Personal information
- Full name: Gordon Boyd
- Date of birth: 27 March 1958 (age 68)
- Place of birth: Glasgow, Scotland
- Height: 5 ft 8 in (1.73 m)
- Position: Midfielder

Senior career*
- Years: Team / Apps / (Gls)
- 1974–1978: Rangers / 1 / (0)
- 1977–1978: → Morton (loan) / 1 / (0)
- 1978–1980: Fulham / 3 / (0)
- 1980: Rangers / 1 / (0)
- 1980–1982: Barnsley / 2 / (0)
- 1982: Scunthorpe United F.C. / 11 / (0)

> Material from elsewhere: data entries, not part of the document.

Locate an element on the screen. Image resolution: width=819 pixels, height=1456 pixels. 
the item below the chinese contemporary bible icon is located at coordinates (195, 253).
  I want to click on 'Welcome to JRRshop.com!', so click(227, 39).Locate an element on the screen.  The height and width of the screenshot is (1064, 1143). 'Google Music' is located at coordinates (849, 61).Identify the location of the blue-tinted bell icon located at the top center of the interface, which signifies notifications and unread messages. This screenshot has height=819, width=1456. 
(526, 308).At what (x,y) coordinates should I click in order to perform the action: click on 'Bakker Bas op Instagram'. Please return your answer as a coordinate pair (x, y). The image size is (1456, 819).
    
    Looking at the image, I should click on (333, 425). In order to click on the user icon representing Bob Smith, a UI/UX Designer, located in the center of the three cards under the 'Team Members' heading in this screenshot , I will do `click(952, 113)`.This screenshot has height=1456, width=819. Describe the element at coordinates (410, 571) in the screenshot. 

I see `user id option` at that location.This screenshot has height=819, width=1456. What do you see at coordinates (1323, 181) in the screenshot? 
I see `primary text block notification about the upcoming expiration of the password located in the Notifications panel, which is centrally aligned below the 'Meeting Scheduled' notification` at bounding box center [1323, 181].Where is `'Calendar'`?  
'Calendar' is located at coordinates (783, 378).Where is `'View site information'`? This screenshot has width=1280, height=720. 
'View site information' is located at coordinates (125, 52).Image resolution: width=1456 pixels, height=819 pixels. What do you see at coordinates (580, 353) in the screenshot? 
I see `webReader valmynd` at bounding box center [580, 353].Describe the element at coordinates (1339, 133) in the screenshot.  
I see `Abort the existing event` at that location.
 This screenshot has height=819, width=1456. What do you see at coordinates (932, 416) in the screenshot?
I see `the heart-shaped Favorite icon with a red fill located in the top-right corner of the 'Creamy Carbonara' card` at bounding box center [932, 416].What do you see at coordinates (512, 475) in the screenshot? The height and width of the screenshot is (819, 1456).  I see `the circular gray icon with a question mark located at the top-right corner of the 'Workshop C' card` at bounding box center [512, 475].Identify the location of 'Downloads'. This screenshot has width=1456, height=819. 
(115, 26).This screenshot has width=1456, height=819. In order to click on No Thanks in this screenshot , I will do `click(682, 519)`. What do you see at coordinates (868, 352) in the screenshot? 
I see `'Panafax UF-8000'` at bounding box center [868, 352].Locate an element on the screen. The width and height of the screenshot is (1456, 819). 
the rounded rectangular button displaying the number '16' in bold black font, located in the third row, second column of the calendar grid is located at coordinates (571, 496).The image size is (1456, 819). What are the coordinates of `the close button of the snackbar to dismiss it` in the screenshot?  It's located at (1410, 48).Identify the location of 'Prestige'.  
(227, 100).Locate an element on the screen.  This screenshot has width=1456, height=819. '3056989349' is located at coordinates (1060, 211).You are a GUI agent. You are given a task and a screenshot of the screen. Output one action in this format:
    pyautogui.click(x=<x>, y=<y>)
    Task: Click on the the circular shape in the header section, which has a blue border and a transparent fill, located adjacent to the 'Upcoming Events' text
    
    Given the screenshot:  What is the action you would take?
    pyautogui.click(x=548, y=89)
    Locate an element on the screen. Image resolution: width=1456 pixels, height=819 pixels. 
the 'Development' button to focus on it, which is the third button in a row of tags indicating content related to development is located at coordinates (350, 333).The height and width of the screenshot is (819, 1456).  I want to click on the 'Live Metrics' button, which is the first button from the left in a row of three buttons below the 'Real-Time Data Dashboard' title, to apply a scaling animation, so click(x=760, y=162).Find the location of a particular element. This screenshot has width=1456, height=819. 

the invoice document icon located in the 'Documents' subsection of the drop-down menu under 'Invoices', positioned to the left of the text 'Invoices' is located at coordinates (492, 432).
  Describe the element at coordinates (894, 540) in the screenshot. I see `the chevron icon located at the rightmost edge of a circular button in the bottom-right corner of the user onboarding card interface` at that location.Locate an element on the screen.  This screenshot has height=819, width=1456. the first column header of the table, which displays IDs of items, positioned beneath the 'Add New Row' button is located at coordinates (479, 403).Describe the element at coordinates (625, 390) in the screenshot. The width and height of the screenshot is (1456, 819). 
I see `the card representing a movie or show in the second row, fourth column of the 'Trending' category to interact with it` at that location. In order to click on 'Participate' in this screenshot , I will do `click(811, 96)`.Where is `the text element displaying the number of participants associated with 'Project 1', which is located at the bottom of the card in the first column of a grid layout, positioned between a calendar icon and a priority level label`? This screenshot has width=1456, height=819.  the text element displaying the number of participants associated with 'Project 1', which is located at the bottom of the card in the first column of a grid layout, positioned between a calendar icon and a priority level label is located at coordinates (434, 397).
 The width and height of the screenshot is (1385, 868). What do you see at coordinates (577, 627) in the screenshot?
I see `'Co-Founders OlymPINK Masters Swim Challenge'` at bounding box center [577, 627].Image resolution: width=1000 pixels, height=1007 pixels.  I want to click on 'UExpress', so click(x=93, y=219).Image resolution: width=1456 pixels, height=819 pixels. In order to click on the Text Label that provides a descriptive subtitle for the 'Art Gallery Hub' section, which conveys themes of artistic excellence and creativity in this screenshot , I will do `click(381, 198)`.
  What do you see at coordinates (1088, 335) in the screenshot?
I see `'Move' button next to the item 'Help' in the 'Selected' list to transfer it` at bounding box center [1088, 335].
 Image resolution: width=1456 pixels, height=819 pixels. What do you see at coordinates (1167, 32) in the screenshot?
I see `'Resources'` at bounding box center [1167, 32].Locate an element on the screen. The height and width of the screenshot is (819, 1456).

= Gordon Boyd (footballer) =

Scottish footballer

Gordon Boyd (born 27 March 1958) is a Scottish former professional footballer who is best known for his time with Rangers.

==Career==
Boyd played for amateur boys clubs Glasgow United AFC and Eastercraigs AFC before he was signed by Rangers as a 12-year-old in 1970. He became the youngest ever player to sign Scottish Football Association schoolboy forms for Rangers. An under 15 Scottish schoolboy international, in 1974-75 Boyd played for the Scotland under-18 team in a European Championship match against Denmark at Rugby Park, Kilmarnock. The following year (1975–76) Boyd helped the Scotland under-18s, managed by Andy Roxburgh, win a tournament in Cannes. Scotland beat Finland and Italy and drew with Brazil in the group phase. Boyd then scored the only goal in the final, as Scotland won against the host nation France.

Boyd also had spells with Fulham, Barnsley and Scunthorpe United, but never fulfilled his early potential. He finished his playing career at semi professional non-league Goole Town in 1986.